Q: How can I optimize O(n) algorithms?

A: You often can't—some problems require checking every element. Focus on: (1) single pass instead of multiple, (2) early termination when possible, (3) parallel processing for independent work.

Q: Is foreach always O(n)?

A: Yes, foreach iterates through all elements once. Complexity is O(n) where n is the collection size.

Q: What's the difference between O(n) and O(2n)?

A: Same complexity class—O(2n) simplifies to O(n). Big O drops constants. But in practice, 2 passes vs 1 pass matters for performance.

Q: Are LINQ operations always O(n)?

A: Most are. Where, Select, Sum, Average, Any, All are O(n). But Count() on IEnumerable is O(n), while Count on ICollection is O(1).

Q: Can O(n) be parallelized?

A: Yes. Parallel.ForEach or PLINQ can split O(n) work across cores, reducing wall-clock time. Algorithmic complexity stays O(n), but throughput improves.

Q: What's the complexity of Contains() on List?

A: O(n). List.Contains() must scan all elements. Use HashSet.Contains() for O(1).

Q: Is string concatenation in a loop O(n)?

A: No, it's O(n²). Each concat creates a new string, copying all previous chars. For n iterations: 1 + 2 + 3 + ... + n = O(n²). Use StringBuilder.

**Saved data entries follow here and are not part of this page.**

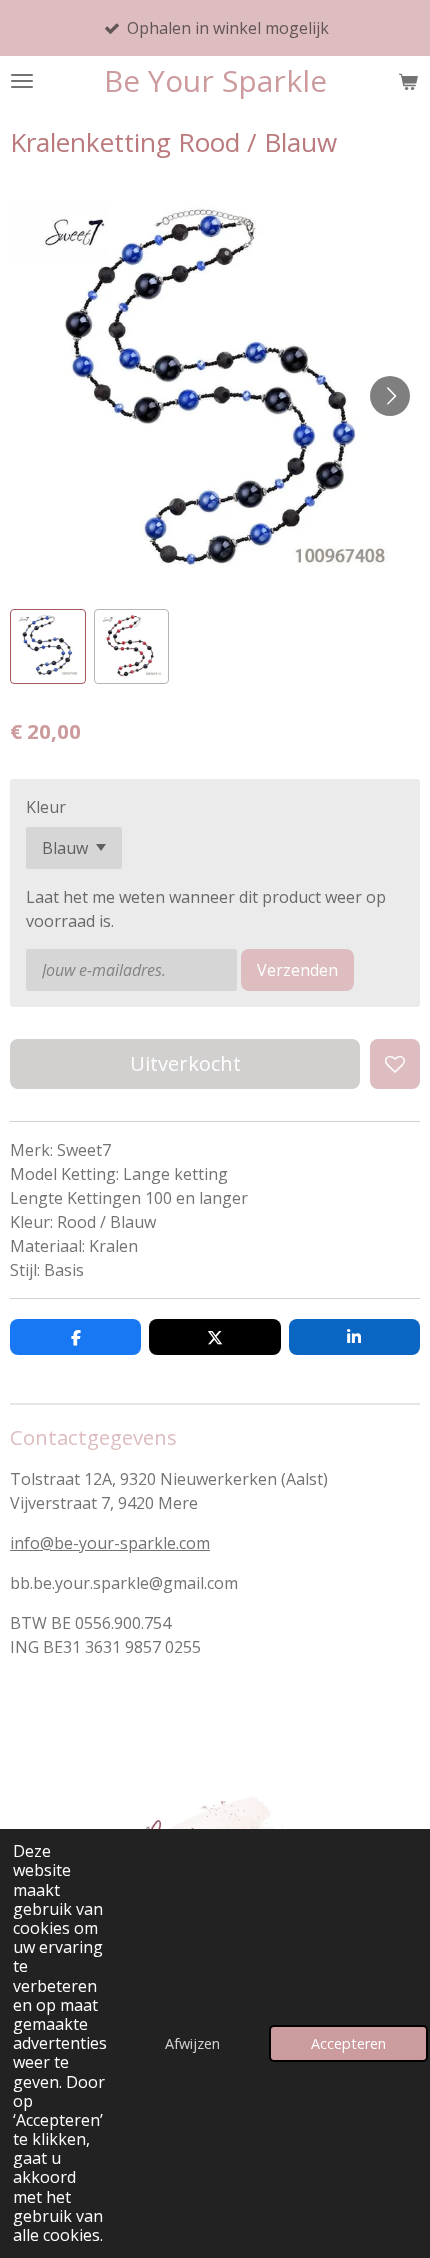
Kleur (46, 807)
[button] (48, 647)
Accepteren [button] (348, 2043)
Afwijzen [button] (192, 2043)
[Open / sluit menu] (22, 81)
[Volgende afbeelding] (390, 396)
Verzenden (297, 970)
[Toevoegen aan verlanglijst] (395, 1064)
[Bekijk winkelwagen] (408, 81)
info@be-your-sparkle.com (110, 1543)
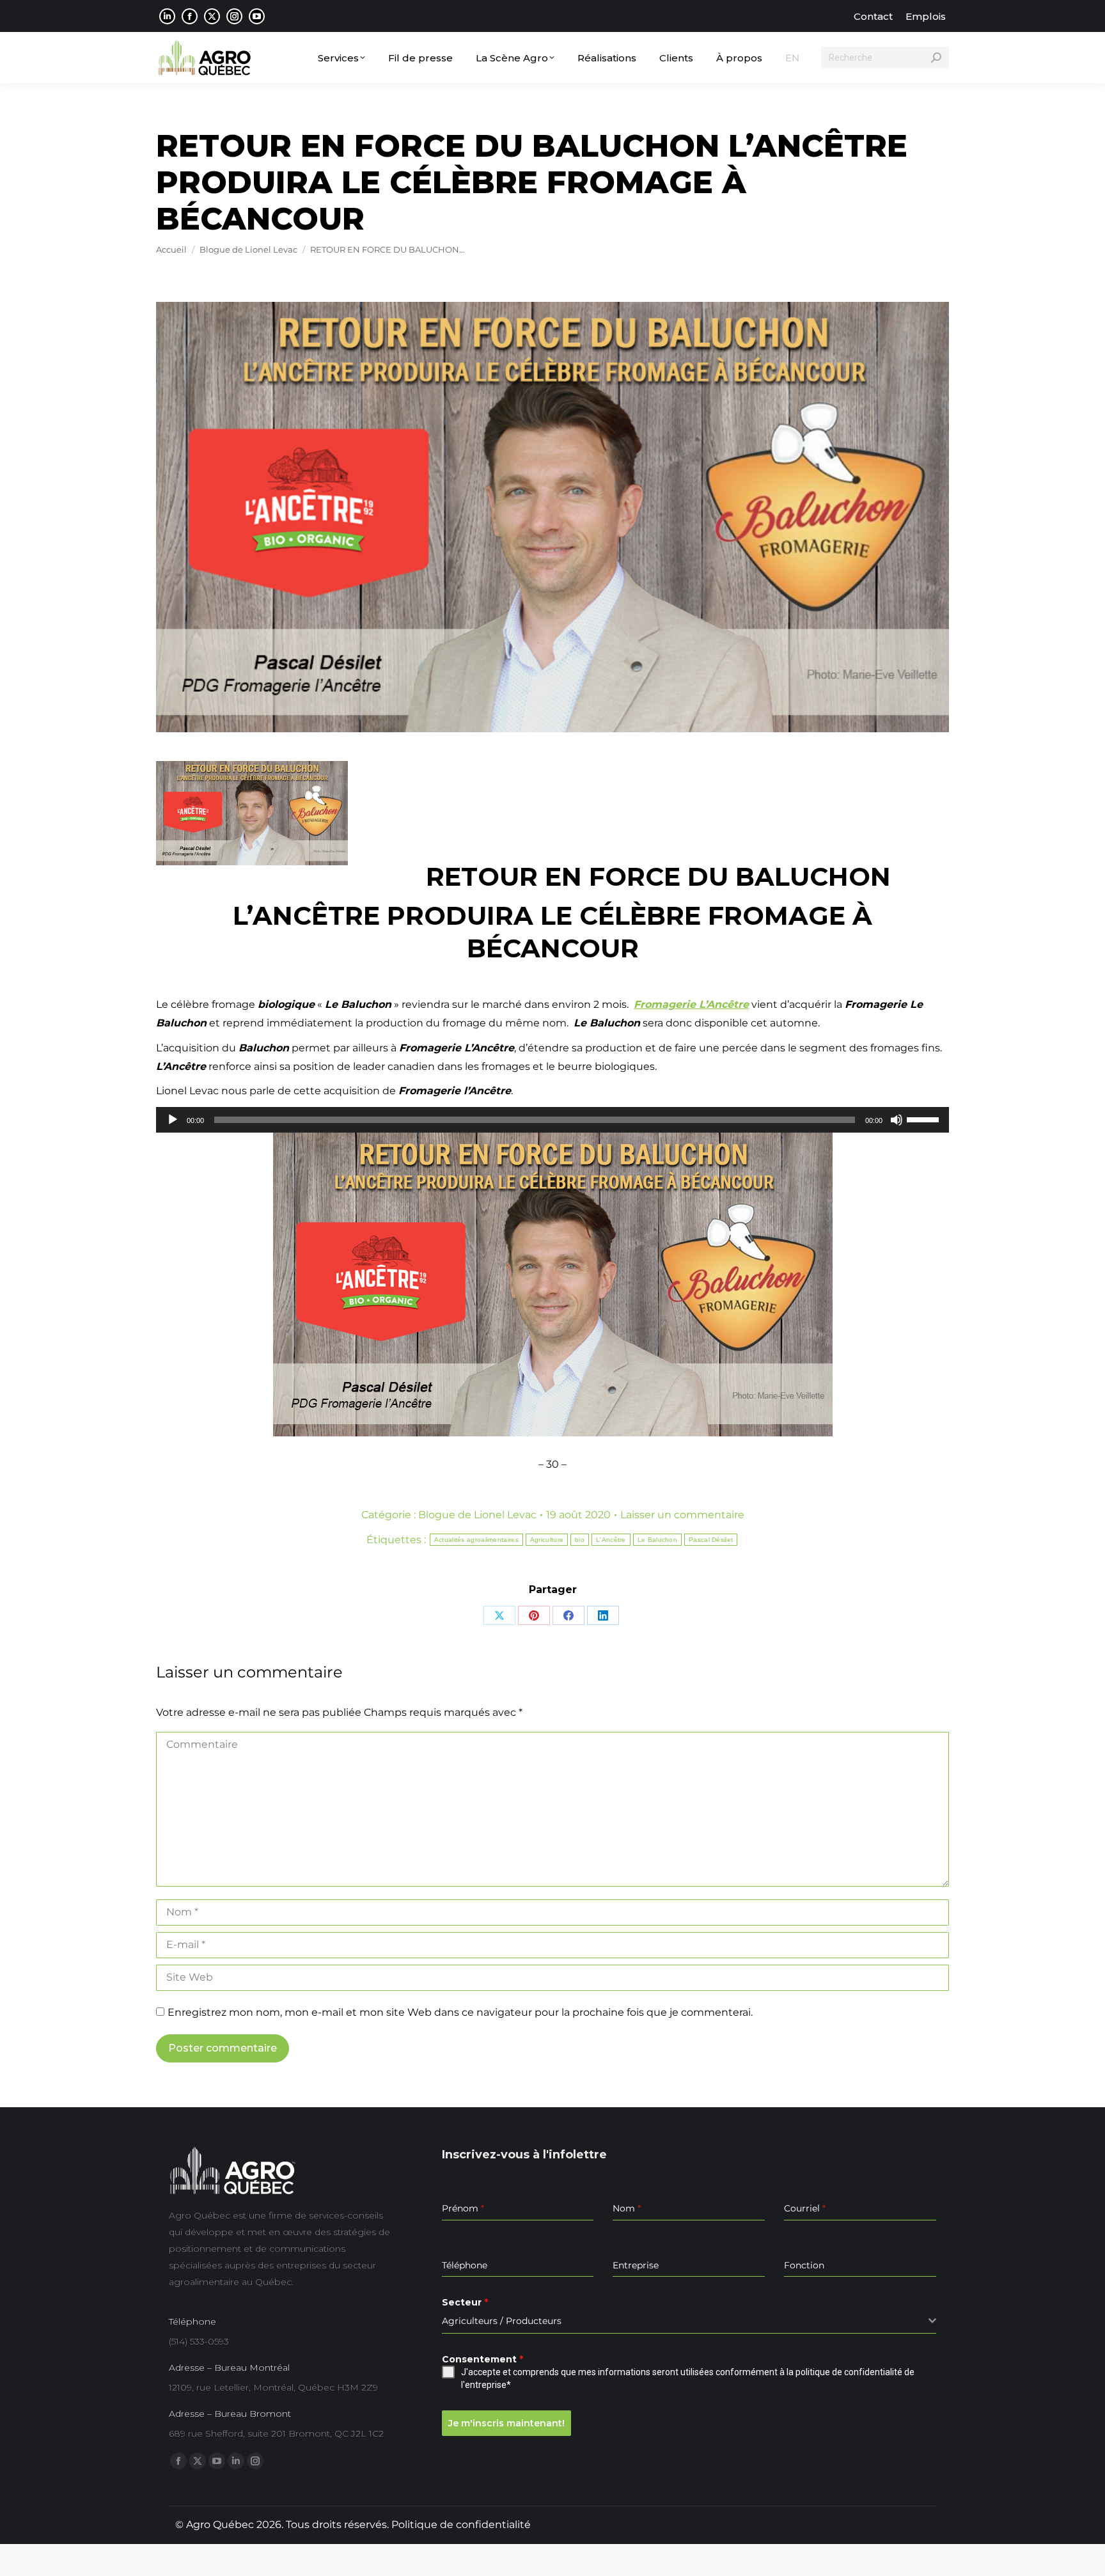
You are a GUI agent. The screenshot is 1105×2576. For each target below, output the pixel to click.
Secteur (465, 2302)
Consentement (482, 2359)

Q: What's the complexity of ToList() on IEnumerable?

A: O(n). It iterates through all elements and copies them into a new List.

Q: How does O(n) relate to database queries?

A: A table scan (no index) is O(n). Retrieving all rows, filtering in memory, or aggregating without indexes all scale linearly with row count.

Q: Can you turn O(n) into O(1)?

A: Sometimes, with preprocessing. Build a Dictionary (O(n) once), then lookups are O(1). Trade space for time, and upfront cost for faster queries.